Amelie disagreed, “On no. It is quite a love story. Arles, short for Charles, met Margarite, a gentlewoman of merchant stock who was a lady-in-waiting to a cousin’s wife, at a ball in Cameret I believe — it was love at first sight. This was long before Hugo’s scandal, some 25 years in fact. Although of gentle blood, Margarite is not of a noble line, and the ancient rules regarding marriage with the Eterian noble families can be very strict. Particularly as potential heir to the duchy (Hugo was unmarried at the time), the marriage was deemed unacceptable, but Arles refused to consider any other match, and it is said that he and Margarite began a clandestine affair, mostly via letters and stolen moments together. Isn’t that beautiful?”
“He and his father clashed frequently over this issue, until at last some twenty years ago, shortly after Lady Rivanon was born, the Duke agreed to allow the marriage to take place, although Margarite would have to be Arles’s morganatic wife, meaning that she could never share her husband’s rank or status, even after he became duke, and their children could not succeed. The Duke had great faith in his elder sons. One died without issue, and the other was mired in scandal.”
Amelie cautioned, “Do not feel sorry for Lady Margarite. She has been granted the title Baroness of Derrienport in which her social status improved considerably over what she was born with. But the couple are very happy and had five children.”
“Does he get along with our Baron?” Emmeline asked.
“They are both soldiers. The Baron never lets on his opinions to others without reason. But they did serve together with Captain du Triel in their youth.” she replied.
“Like du Triel’s daughter and El and Typhon and I,” Emmeline said. She looked from Alres to Baron Roland smiling as she thought about some of the parallels they had in their lives.

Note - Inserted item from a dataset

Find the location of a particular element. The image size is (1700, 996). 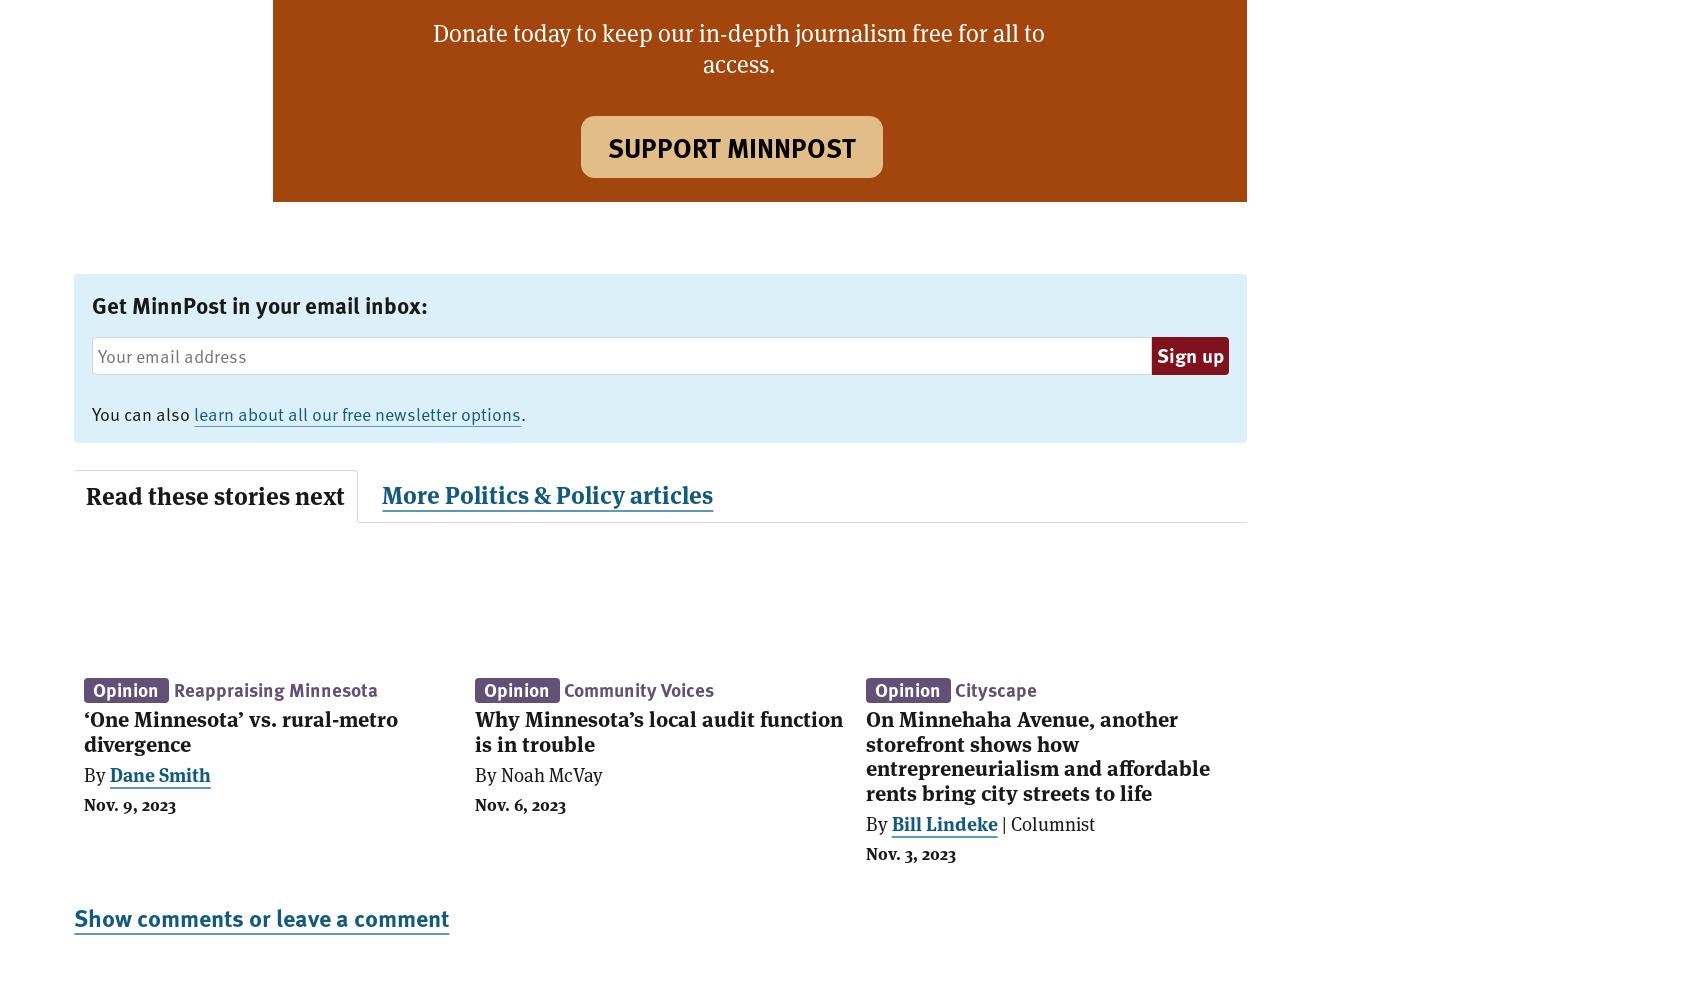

Turning back to her own horse, she saw that it had finished with water and the feed bag and was attempting to get at some grass. Emmeline chuckled and patted the horses neck as she removed the feed bag and put it away. The break was over and it was time to get moving again.
Amelie nodded, “yes. My mother once adventured with them early on. She and the Baron were and are good friends. I think the Captain, Vorn, Natine, and their priest friend – his name escapes me – were later on. If you need anything else, ma’am, I am here.”